Bloomberg reports that today’s sale of $3 billion of GSE debt went well, which investors took as a sign that a GSE crisis is not imminent.
However, even this striving-to-be-upbeat article had some threads that bode ill for the longer term. And DealBreaker pointed out earlier this week that there is a profitable arbitrage on offer between Freddiedebt and the Term Auction Facility. A cynic might wonder how much support that factor is offering to these sales.
From Bloomberg:
Fannie Mae and Freddie Mac sold $3 billion of short-term notes at yields that suggest the U.S. mortgage-finance companies are still capable of financing their businesses without government assistance….. Today’s spreads were wide enough to attract demand, yet narrow enough to dim speculation that the government-sponsored enterprises will be forced to turn to Treasury Secretary Henry Paulson for support…..Merrill Lynch & Co. analysts Kenneth Bruce and Cyrus Lowe today said a bailout of Fannie and Freddie is “premature” because losses won’t cause capital to deplete for several quarters.
Yves here. While Fannie and Freddie debt is mainly short-term, a forecast that “there is enough capital for a few quarters” is far from reassurning. Back to Bloomberg:
Moody’s Investors Service and Standard & Poor’s this month affirmed the top ratings on the $1.5 trillion in senior debt for Fannie and Freddie, citing the likelihood that the Treasury would make sure those bondholders are protected.
So the ratings presume the implicit guarantee is now explicit.
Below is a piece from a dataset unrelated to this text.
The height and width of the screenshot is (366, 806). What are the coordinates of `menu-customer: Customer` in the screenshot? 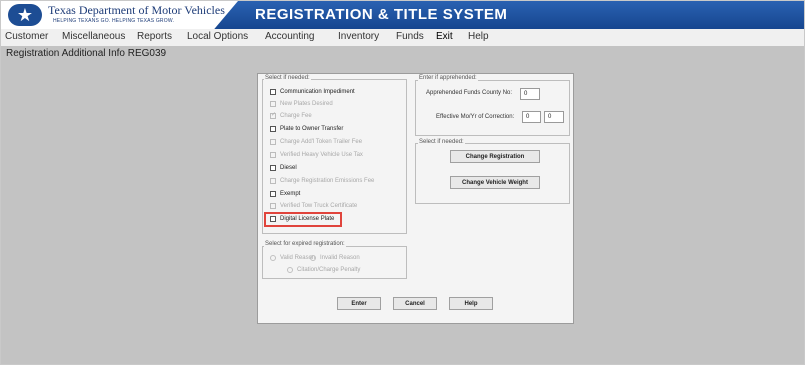 It's located at (26, 36).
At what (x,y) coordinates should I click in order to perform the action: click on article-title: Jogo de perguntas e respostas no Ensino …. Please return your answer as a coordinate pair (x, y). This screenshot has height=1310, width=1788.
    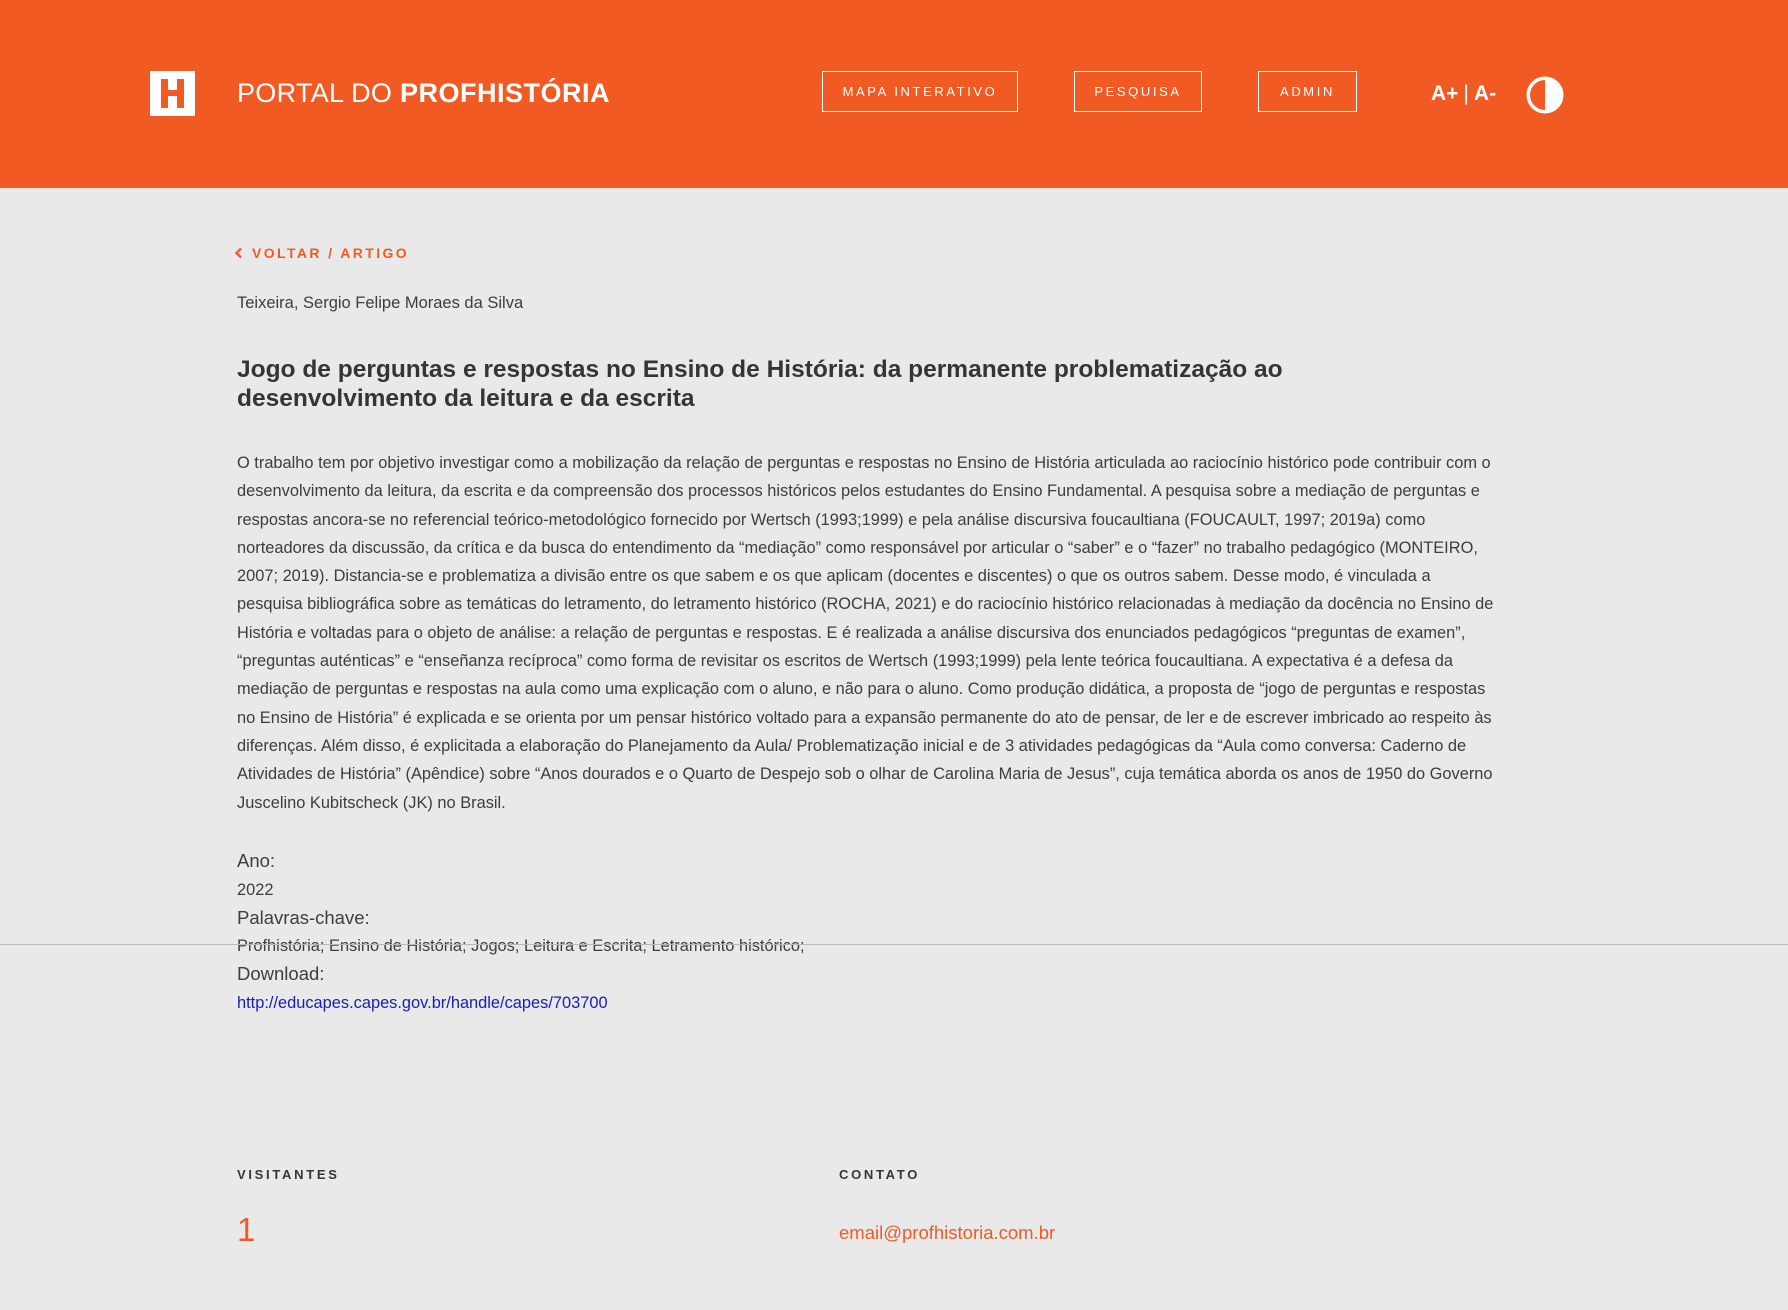
    Looking at the image, I should click on (760, 384).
Thus the ratings agencies have taken the question of the firms’ own capital adequacy off the table.






FYI: The yield on a ten year bond at almost a 30 year low: "Ten-year Treasury yields have fallen the furthest below the inflation rate in 28 years. The Consumer Price Index climbed 5.6 percent in the year ended in July, the Labor Department said Aug. 14. The so-called real yield is now a negative 1.80 percentage points.'
http://www.bloomberg.com/apps/ne…nWVs& refer=home
An onslaught of new bonds — around $80 billion to $100 billion — is expected to hit the market in September.
The Treasury Department is scheduled to auction $32 billion of two-year notes tomorrow and $22 billion of five-year securities on Aug. 28. The size of the two-year sale is a record, and the five-year auction will be the biggest since February 2003.
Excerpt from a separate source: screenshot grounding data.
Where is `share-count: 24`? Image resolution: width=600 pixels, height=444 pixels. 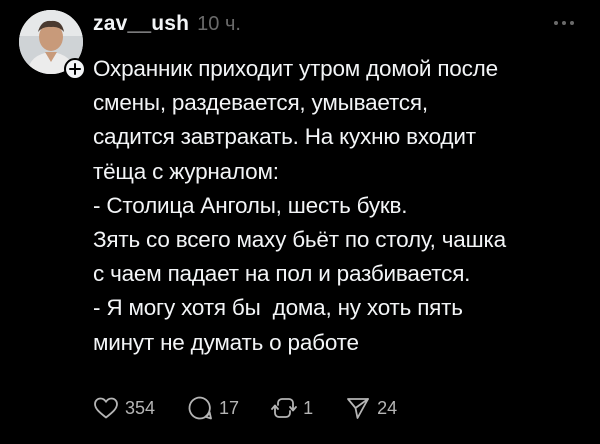 share-count: 24 is located at coordinates (388, 408).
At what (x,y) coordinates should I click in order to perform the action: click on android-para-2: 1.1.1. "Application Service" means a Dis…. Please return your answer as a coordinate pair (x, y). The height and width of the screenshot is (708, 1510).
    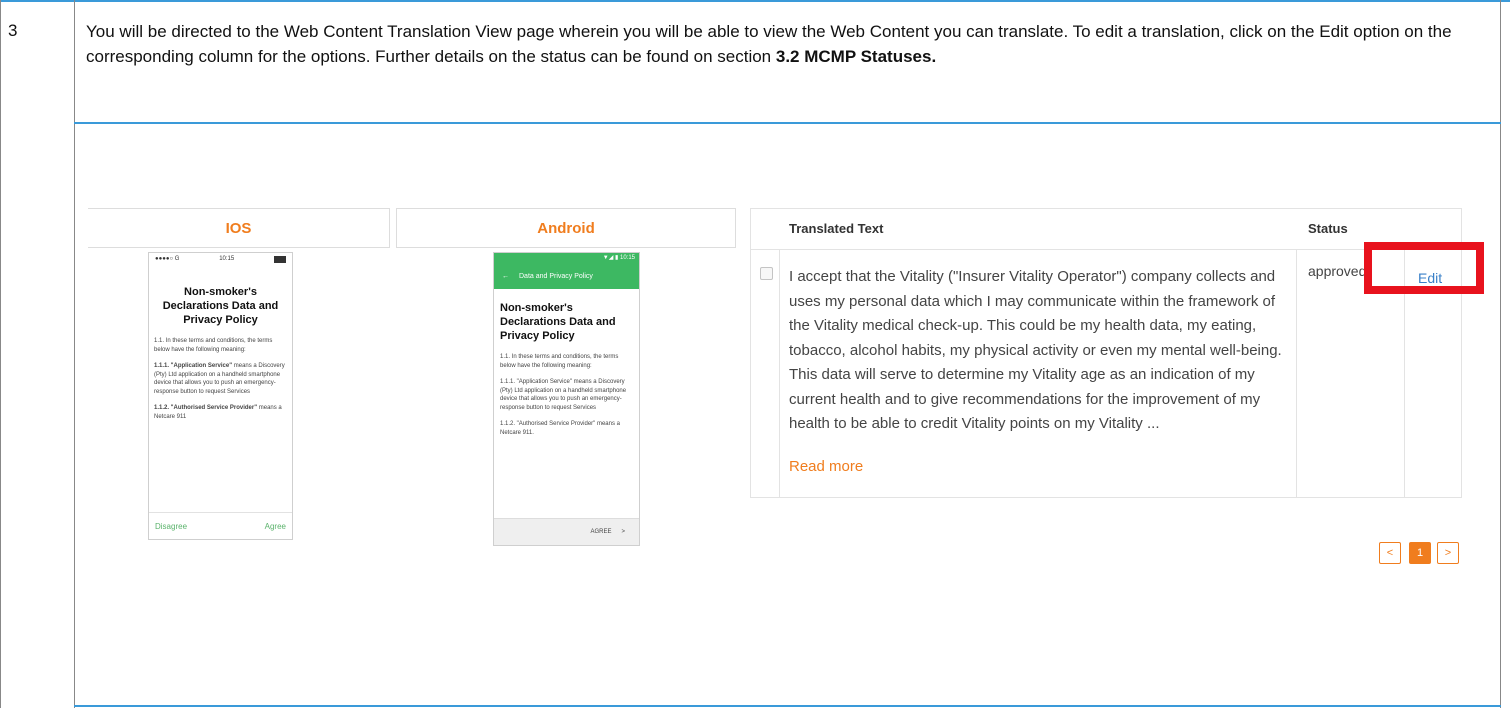
    Looking at the image, I should click on (564, 395).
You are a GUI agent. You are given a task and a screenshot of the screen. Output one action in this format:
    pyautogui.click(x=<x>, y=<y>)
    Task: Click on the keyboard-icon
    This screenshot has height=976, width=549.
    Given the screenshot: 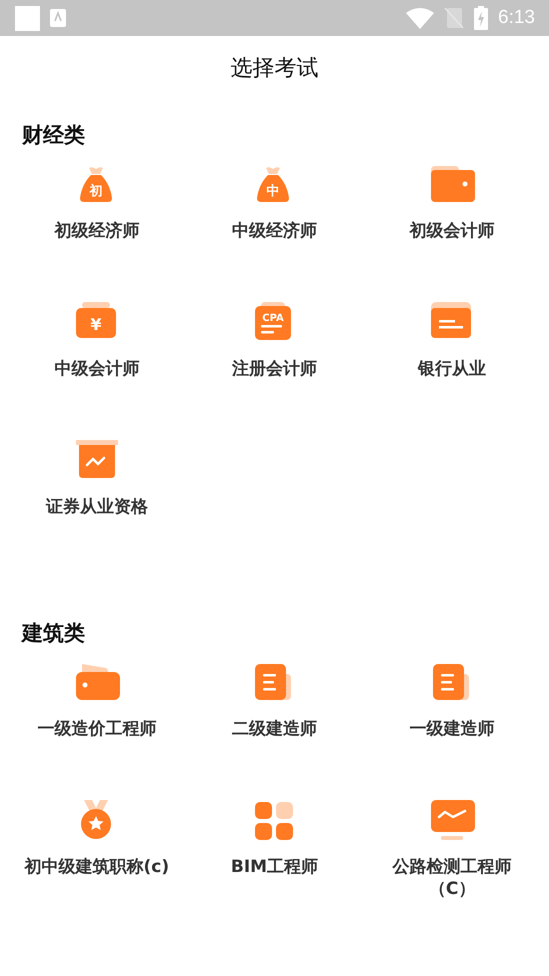 What is the action you would take?
    pyautogui.click(x=58, y=18)
    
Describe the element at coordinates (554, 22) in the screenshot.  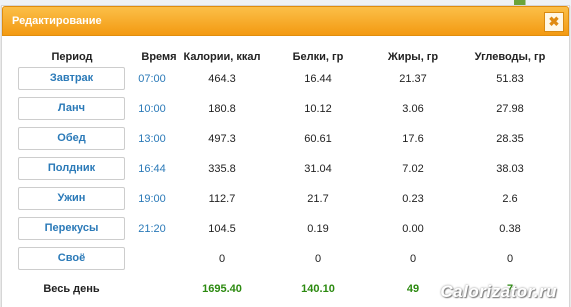
I see `close-icon: ✖` at that location.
“How much of this is going to wind up on dealers' shelves?'' said George Adell, a fixed-income strategist at Philadelphia-based Commerce Capital Markets. “The Street is starting to build in a concession to sell these offerings.''
A concession occurs when traders sell government securities prior to an auction, driving yields higher and making the soon- to-be-sold issues more attractive.